[Saved entries]

-- -- --

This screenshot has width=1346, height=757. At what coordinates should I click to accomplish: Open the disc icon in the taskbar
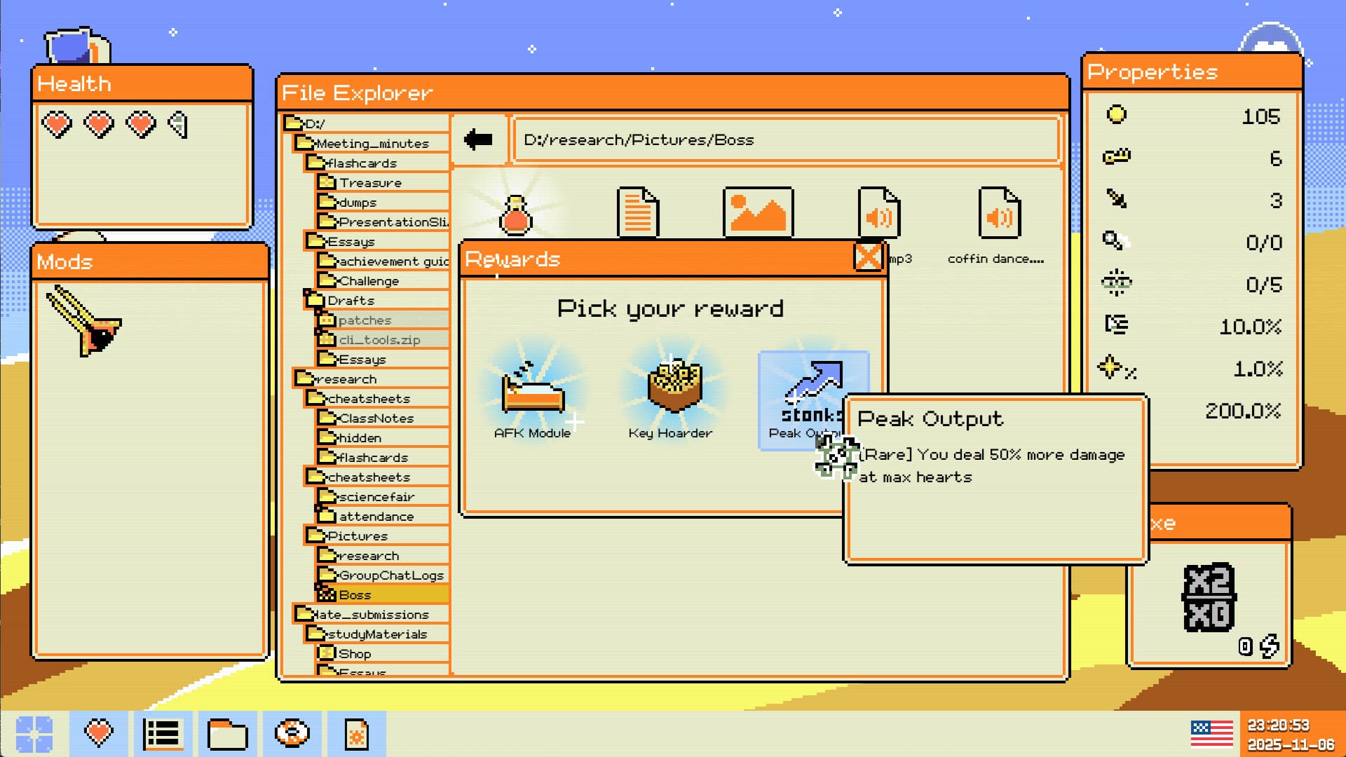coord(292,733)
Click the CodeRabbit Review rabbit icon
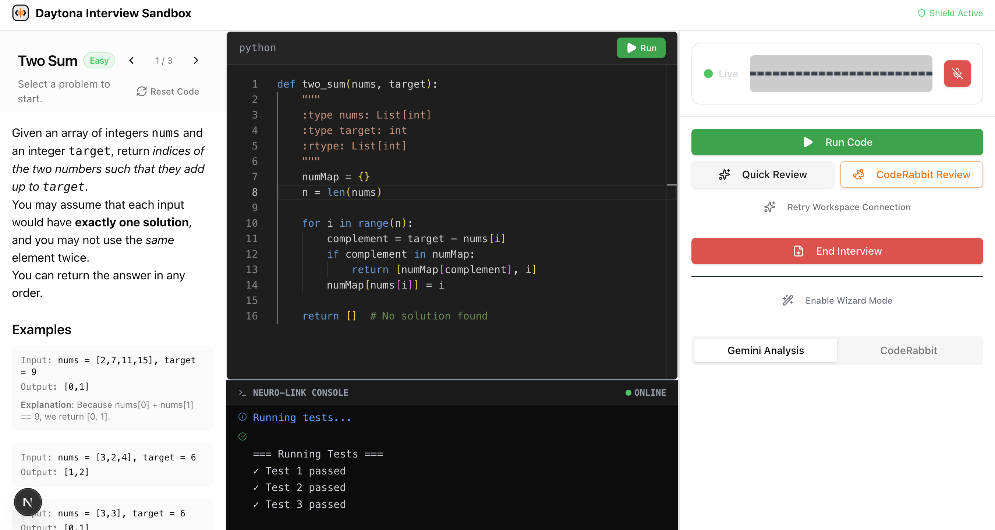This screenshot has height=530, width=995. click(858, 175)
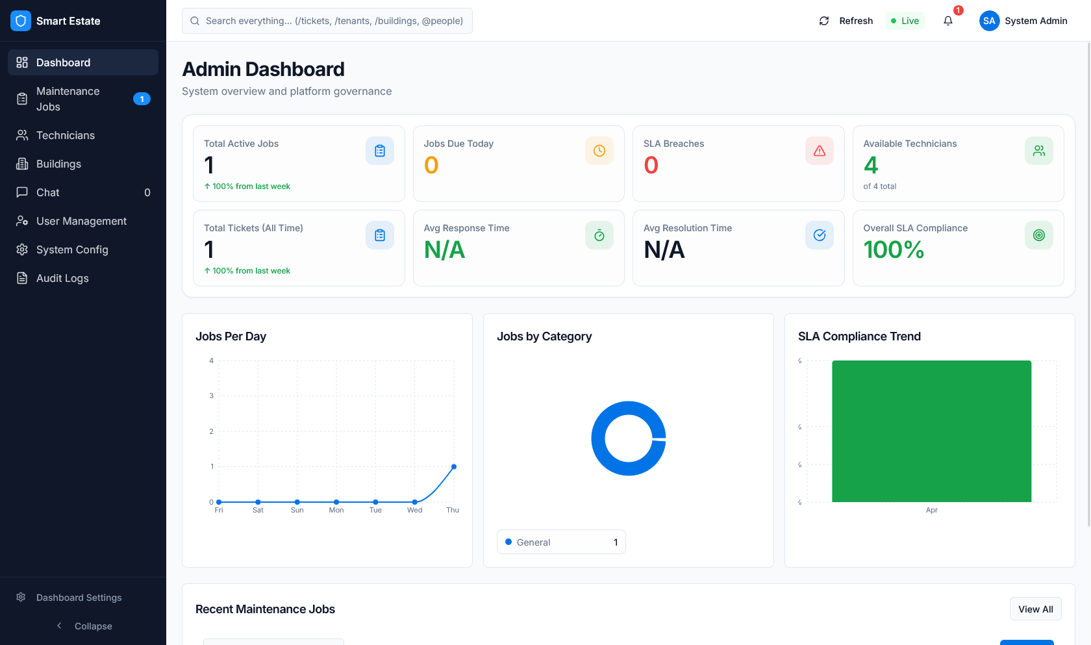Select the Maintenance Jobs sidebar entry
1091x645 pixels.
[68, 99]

-- -- --

▶ [Task]: Since the pictures are not wanted, set down only the rest of each record, exactly as above.

▶ [Solution to this exercise]:
This screenshot has width=1346, height=757. At what coordinates should I click to accomplish: Open the disc icon in the taskbar
coord(292,733)
Click the CodeRabbit Review rabbit icon
This screenshot has height=530, width=995. click(858, 175)
Select the Maintenance Jobs sidebar entry
1091x645 pixels.
[68, 99]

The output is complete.